Nada como un viejito

 

Crítica muda y ciega
Roland Barthes

Los críticos (literarios o teatrales) se valen a menudo de dos argumentos bastantes singulares. El primero consiste en decretar bruscamente que el objeto de la crítica es inefable y, por consiguiente, la crítica inútil. El otro argumento, que también reaparece periódicamente, consiste en confesarse demasiado tonto, demasiado torpe para comprender una obra reputada como filosófica: así, una pieza de Henri Lefebvre sobre Kierkegaard ha provocado entre nuestros mejores críticos (y no hablo de quienes abiertamente hacen profesión de tontería) un fingido pánico de imbecilidad (cuya meta, evidentemente, era desacreditar a Lefebvre relegándolo al ridículo de la cerebralidad pura).

¿Por qué la crítica proclama periódicamente su impotencia o su incomprensión? No es por modestia ciertamente: para uno, nada más cómodo que confesar no comprender nada del existencialismo; para otro, nada más irónico, y por lo tanto más seguro, que reconocer profundamente avergonzado que no tiene la suerte de estar iniciado en la filosofía de lo Extraordinario; y nada más autoritario, en el caso de un tercero, que pleitear por la inefabilidad poética. Todo esto significa, en realidad, que uno se cree de una inteligencia tan segura como para que al confesar una incomprensión se ponga en duda la claridad del autor, y no la del propio cerebro: se finge bebería y se logra la protesta del público; así se lo arrastra ventajosamente de una complicidad de impotencia a una complicidad de inteligencia. Operación ampliamente conocida en los salones Verdurin: "Yo, que tengo como oficio ser inteligente, no comprendo nada de eso; ustedes tampoco lo comprenden; luego es que ustedes son tan inteligentes como yo. "

El verdadero rostro de estas estacionales profesiones de incultura es ese viejo mito oscurantista según el cual la idea resulta nociva si no la controla el "sentido común" y el "sentimiento": el Saber es el Mal, ambos brotaron en el mismo árbol. La cultura es permitida siempre que periódicamente se proclame la vanidad de sus fines y los límites de su potencia (ver también a este respecto las ideas de Graham Greene sobre los psicólogos y los psiquiatras); la cultura ideal debería ser sólo una dulce efusión retórica, el arte de las palabras para testimoniar un estado pasajero del alma. 

Pero esta vieja pareja romántica del corazón y de la cabeza sólo tiene realidad en una imaginería de origen vagamente gnóstica, en esas filosofías opiáceas que siempre constituyeron, finalmente, el puntal de los regímenes fuertes, en los que se desembarazan de los intelectuales empujándolos a ocuparse de la emoción y de lo inefable. En realidad, toda reserva sobre la cultura es una posición terrorista.

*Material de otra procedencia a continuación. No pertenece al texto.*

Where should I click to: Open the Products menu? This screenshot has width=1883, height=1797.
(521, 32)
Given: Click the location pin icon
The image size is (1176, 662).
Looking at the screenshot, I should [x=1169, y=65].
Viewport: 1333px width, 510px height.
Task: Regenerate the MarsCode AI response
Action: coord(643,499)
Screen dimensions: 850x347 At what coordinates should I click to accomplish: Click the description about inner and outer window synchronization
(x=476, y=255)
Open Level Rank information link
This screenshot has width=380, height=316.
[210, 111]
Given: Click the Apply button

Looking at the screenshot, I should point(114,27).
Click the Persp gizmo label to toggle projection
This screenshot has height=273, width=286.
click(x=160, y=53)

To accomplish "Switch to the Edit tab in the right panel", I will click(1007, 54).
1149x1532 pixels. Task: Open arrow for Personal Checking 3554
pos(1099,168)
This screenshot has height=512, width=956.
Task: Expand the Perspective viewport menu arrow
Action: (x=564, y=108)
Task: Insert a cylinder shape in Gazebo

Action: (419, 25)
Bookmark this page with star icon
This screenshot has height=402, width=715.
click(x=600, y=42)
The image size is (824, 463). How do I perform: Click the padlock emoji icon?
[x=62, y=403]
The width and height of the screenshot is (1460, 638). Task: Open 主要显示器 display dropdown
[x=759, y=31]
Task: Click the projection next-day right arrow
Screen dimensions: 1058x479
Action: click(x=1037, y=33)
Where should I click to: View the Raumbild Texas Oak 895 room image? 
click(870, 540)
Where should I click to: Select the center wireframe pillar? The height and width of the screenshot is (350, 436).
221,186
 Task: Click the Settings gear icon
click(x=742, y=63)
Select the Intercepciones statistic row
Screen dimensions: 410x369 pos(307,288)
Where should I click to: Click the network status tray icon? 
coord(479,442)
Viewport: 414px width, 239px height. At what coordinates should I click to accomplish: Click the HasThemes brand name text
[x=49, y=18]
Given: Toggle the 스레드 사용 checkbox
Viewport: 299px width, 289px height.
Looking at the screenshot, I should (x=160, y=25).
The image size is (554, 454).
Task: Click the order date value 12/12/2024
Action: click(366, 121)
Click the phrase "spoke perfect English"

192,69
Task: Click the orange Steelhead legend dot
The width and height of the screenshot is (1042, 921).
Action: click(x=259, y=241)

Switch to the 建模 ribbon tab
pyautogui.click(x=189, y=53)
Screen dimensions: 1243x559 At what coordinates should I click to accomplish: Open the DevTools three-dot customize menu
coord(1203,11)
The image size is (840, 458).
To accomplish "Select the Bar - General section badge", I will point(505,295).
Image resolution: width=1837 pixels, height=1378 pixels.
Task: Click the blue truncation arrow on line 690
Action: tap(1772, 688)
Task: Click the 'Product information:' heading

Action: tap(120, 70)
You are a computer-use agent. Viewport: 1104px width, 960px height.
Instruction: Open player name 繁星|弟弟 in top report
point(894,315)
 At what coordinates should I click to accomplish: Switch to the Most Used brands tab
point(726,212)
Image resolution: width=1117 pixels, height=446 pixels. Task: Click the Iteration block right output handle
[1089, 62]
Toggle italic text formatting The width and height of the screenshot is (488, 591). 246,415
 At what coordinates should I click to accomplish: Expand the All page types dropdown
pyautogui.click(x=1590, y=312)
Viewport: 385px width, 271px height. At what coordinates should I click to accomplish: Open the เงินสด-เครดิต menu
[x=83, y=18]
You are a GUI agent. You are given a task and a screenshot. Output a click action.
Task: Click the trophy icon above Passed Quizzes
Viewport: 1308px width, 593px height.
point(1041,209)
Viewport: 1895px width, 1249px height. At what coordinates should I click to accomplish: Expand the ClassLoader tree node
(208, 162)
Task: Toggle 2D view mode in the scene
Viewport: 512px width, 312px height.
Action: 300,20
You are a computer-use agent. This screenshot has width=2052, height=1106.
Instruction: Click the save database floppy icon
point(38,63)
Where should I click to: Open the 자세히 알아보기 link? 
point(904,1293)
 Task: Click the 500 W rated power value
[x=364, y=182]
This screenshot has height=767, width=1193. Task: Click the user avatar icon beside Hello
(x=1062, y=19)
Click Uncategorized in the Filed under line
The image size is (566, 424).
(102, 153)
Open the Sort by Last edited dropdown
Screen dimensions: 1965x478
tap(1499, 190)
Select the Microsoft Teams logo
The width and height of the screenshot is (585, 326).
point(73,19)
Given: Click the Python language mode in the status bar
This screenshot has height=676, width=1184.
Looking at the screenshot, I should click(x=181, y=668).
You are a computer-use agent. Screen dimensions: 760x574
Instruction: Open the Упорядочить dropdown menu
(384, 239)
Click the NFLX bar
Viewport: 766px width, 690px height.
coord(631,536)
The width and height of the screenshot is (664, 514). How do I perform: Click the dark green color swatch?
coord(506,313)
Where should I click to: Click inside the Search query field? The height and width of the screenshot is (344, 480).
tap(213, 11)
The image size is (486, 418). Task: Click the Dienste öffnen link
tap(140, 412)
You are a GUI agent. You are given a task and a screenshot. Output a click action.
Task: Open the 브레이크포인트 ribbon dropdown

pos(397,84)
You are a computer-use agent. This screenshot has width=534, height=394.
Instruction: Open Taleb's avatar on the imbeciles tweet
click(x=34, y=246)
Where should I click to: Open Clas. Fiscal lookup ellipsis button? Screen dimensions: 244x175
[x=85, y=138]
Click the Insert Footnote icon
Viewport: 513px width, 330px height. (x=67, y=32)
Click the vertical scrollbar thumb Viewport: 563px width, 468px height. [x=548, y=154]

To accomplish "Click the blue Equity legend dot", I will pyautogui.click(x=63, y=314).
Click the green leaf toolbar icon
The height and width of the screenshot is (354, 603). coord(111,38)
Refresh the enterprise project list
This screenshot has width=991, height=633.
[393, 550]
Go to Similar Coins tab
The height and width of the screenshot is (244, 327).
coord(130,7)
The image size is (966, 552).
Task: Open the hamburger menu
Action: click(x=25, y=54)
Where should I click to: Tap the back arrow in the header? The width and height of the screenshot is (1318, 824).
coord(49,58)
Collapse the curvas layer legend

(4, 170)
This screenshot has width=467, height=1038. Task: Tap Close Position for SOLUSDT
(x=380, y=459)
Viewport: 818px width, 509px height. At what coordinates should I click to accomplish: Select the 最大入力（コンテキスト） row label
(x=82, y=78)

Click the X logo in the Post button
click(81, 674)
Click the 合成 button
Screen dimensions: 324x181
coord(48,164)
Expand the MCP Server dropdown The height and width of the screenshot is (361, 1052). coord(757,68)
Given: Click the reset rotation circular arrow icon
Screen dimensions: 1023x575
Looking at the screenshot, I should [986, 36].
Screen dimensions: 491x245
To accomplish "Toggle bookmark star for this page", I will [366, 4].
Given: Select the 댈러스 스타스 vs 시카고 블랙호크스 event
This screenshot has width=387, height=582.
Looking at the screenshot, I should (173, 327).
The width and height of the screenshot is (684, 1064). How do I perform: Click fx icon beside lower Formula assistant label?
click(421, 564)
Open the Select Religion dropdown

Oficiar de crítico y proclamar que nada se comprende del existencialismo o del marxismo (no casualmente ésas son, sobre todo, las filosofías que se confiesa no comprender) es erigir la ceguera o el mutismo propios como regla universal de percepción, es arrojar del mundo al marxismo y al existencialismo: "No comprendo; luego ustedes son idiotas."

Pero si se teme o si se desprecia en tal medida los fundamentos filosóficos de una obra y si se reclama tan intensamente el derecho de no comprenderla y de no hablar de ella, ¿por qué hacerse crítico? Comprender, esclarecer, es, justamente, el oficio de ustedes. Sin duda, pueden juzgar la filosofía en nombre del sentido común; lo molesto es que si el "sentido común" y el "sentimiento" no comprenden la filosofía, la filosofía sí los comprende perfectamente bien. Ustedes no explican a los filósofos, pero ellos los explican a ustedes. Ustedes no quieren comprender la pieza del marxista Lefebvre, pero estén seguros de que el marxista Lefebvre comprende perfectamente bien la incomprensión de ustedes y, sobre todo (pues los creo más retorcidos que incultos), la confesión deliciosamente "inofensiva" que ustedes hacen de ella.